The belief was that international conflict would diminish as more nations embraced democracy and free markets.
But human nature being what it is, conflicts are once again erupting, escalating and spreading faster than almost anyone expected.
Iran’s supposed missile and drone attacks on Saudi Arabia’s oil industry this past Sept. 14 ...
And the constant conflicts in the South China Sea between China and its neighbors ...
... not to mention continuing protests in Hong Kong, with Chinese troops massing at the border.
Armed conflicts now impact every continent except Antarctica.
And while wars can seem to be triggered by random events — like the assassination of Archduke Ferdinand before World War I — the truth is they’re the result of social and economic forces that build up over time.
Historians and social scientists have studied these forces for hundreds of years. But in the last century, a few mathematicians, cultural anthropologists and sociologists have noticed something:
There is a regular pattern to the outbreak of war.
In fact, the social and economic patterns that make war likely are almost as predictable as the movement of the sun across the sky, or the changing of the seasons.

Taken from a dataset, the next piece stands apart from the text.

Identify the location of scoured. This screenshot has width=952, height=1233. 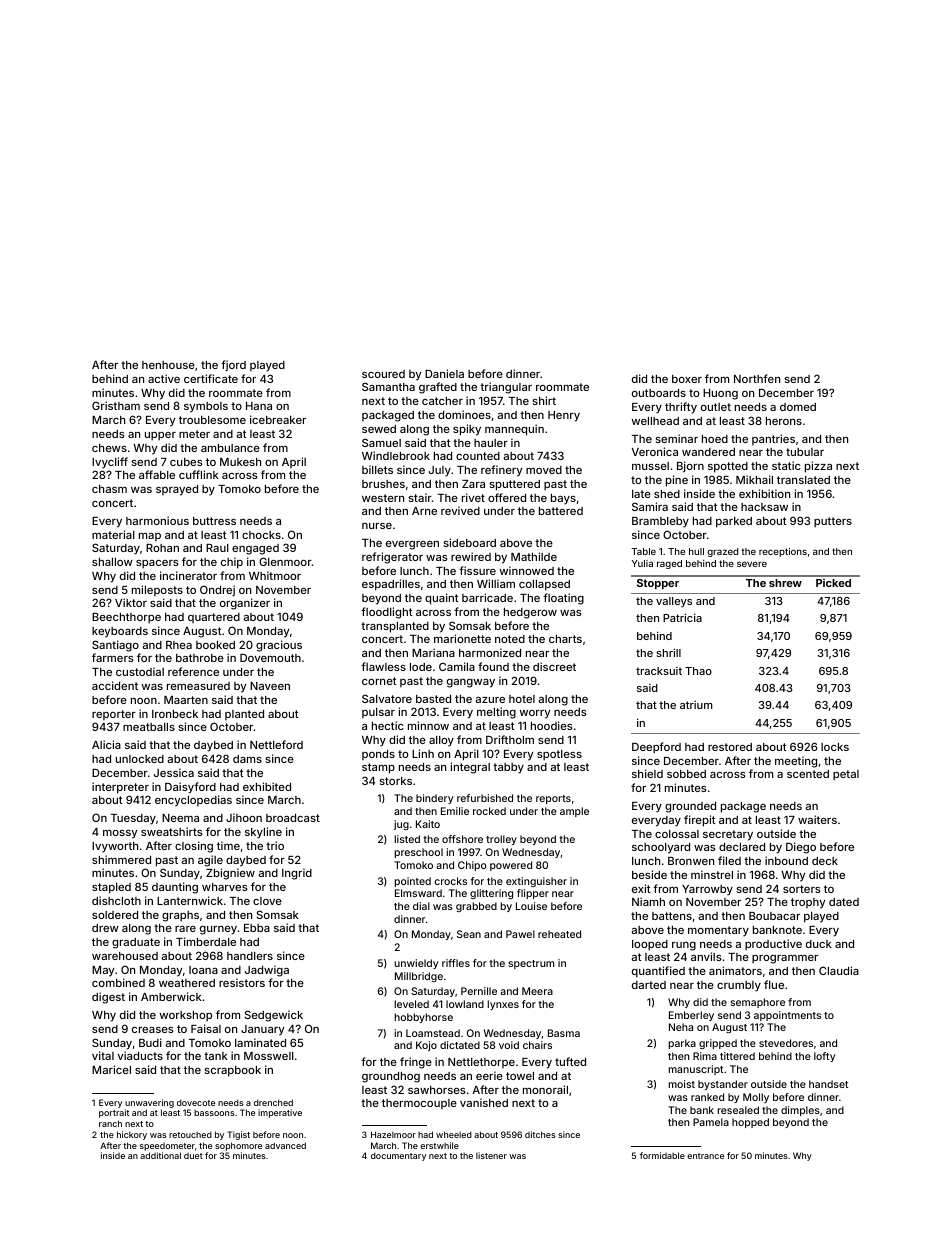
(383, 374).
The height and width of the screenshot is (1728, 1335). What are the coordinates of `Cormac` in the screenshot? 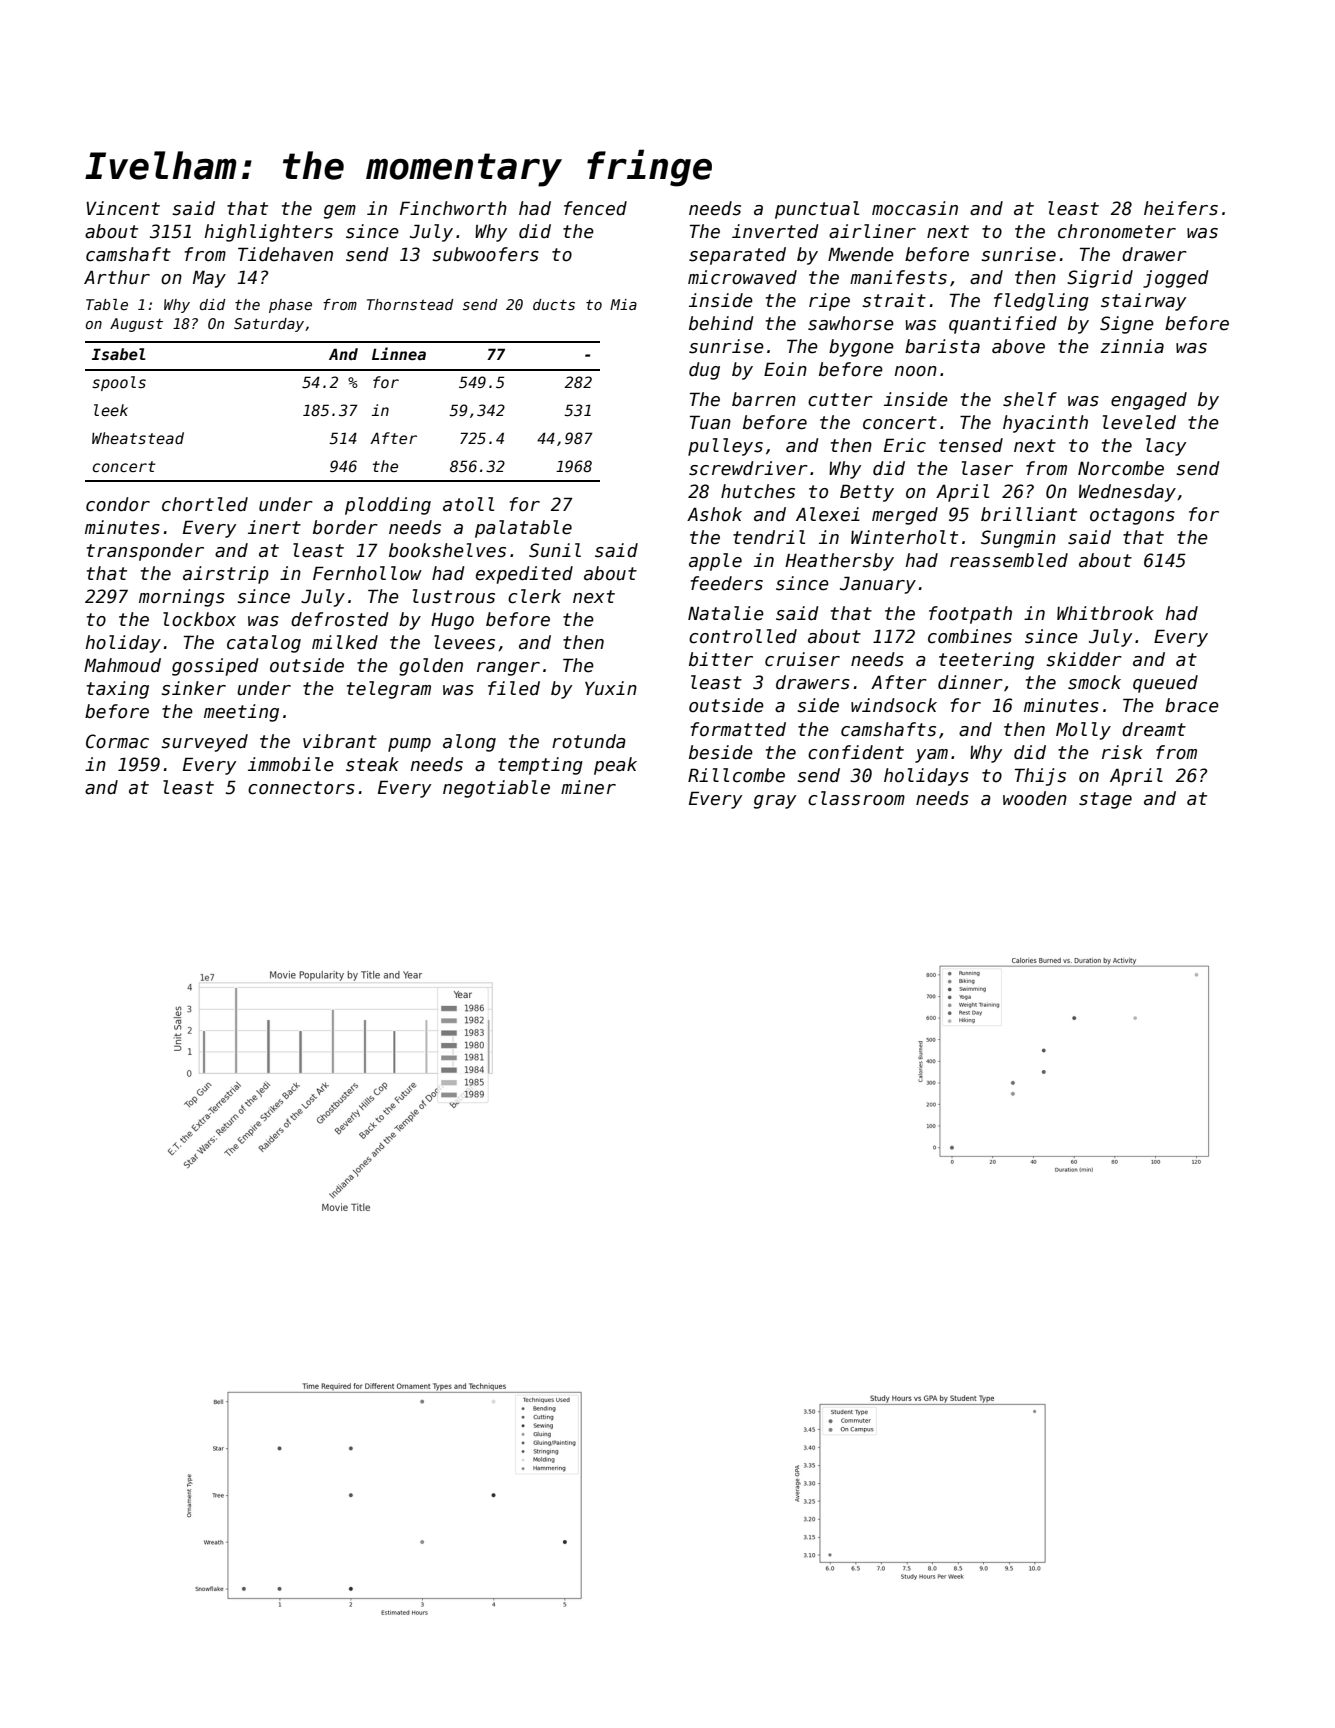 It's located at (117, 741).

Two war cycles repeat themselves consistently: a 17.71-year cycle and an 8.8-year cycle.
These, in turn, are sub-cycles within a larger 53.5-year cycle.
This 53.5-year cycle is what I call it the “Granddaddy of War Cycles.”
But here’s what worries me most:
All three of these proven war cycles — the 53.5-year cycle, 17.7-year cycle and the 8.8-year cycle — are converging in a way that hasn’t happened in at least 50 years!
And that means we can only expect things to get worse before they get better.
As an investor, you can take advantage of this historic convergence …
Defense stocks are rockets right now, and a smart play would be the iShares U.S. Aerospace & Defense ETF (ITA).
As of this morning, the fund was up 30.3% from the beginning of the year.
That’s almost DOUBLE the Dow Industrials, which only gained 15.3%.
ITA currently gets a "B-" — or, "Buy" — grade from our proprietary Weiss Ratings. That's because it holds a whole bunch of "Buy"-rated big defense stocks like Raytheon (RTN), Northrop Grumman (NOC), Lockheed Martin (LMT), Heico (HEI) and more.
All of those stocks are trading in the $100 to $400 range, which would cost you a fortune to buy each one individually. And while ITA isn't cheap, at $225 and change, it is a much more cost-effective way to own a piece of the defense sector.
I’d take advantage of any pullback if I were you.